Trecho do texto:
+===+

Como dizia Bacon: “In rebus quibuscumque difficiloribus non expectandum, ut quis simul, et metat, sed praeparatione opus est, ut per gradus maturescant”(“Em todas as coisas, e especialmente nas mais difíceis, não devemos esperar semear e colher ao mesmo tempo, mas é necessária uma lenta preparação  para que elas amadureçam gradativamente”). O caso do livro “Dos delitos e das penas”, de Cesare Beccaria, se encaixa perfeitamente na máxima que preconiza a ideia de como são e de como deveriam ser as leis:

(...) “As leis, que são ou deveriam ser pactos entre homens livres, não passaram, geralmente, de instrumentos das paixões de uns poucos, ou nasceram da necessidade fortuita e passageira; jamais foram elas ditadas por um frio examinador da natureza humana (...). Felizes as raras nações que não esperaram que a lenta evolução das circunstâncias e das vicissitudes humanas conduzisse ao bem após ter atingido o mal extremo, mas que por meio de boas leis aceleraram as passagens intermediárias; e merece a gratidão dos homens o filósofo que, de seu desprezo e obscuro gabinete, teve a coragem de lançar à multidão as primeiras sementes por longo tempo infrutíferas das verdades mais úteis.”[1]

Cesare Bonesana, marquês de Beccaria, nasceu na cidade de Milão em 15 de Março de 1738. Por aqueles lados sempre foi destaque. Formou-se em Direito pela Universidade de Parma vinte anos depois. Todavia suas ideias e ensinamentos são notórios e contagiantes até a atualidade. Em 1763 por sugestão de Pietro Verri, começa a dedicar-se a um estudo crítico sobre a legislação penal, ganhando notoriedade ao dar um grito inicial de revolta contra as arestas desumanas do sistema penal de sua época, instigando a todos a refletirem sobre ele, a fim de que a sociedade goze de instituições melhores e mais justas e com “leis sábias”. Beccaria, devido ao seu comportamento impertérrito foi vítima de perseguições causando-lhe enorme desconforto social.

Beccaria, até hoje é premiado por inúmeros leitores assíduos de suas obras, pois sua inteligência e sensibilidade para abordar assuntos jurídicos lhe possibilitaram isso. 247 anos depois de escrito “Dos delitos e das penas” as palavras de Beccaria ecoam pelo universo jurídico.

+===+

Dados fornecidos:
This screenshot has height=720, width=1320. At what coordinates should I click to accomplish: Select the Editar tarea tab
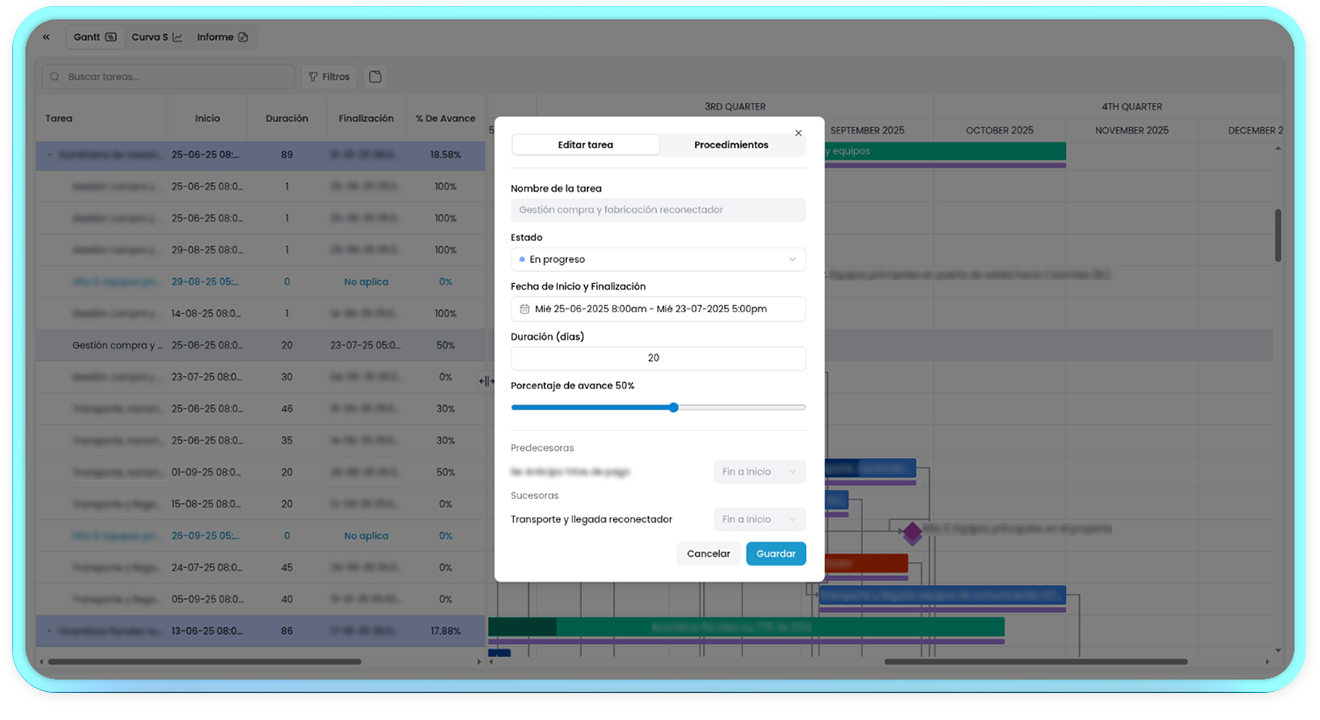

+===+

Enunciado:
Liste todas as pessoas citadas nominalmente no trecho sobre Beccaria. Responda com base somente no trecho, sem consultar o material.

Resposta:
- Bacon
- Cesare Beccaria (Cesare Bonesana, marquês de Beccaria)
- Pietro Verri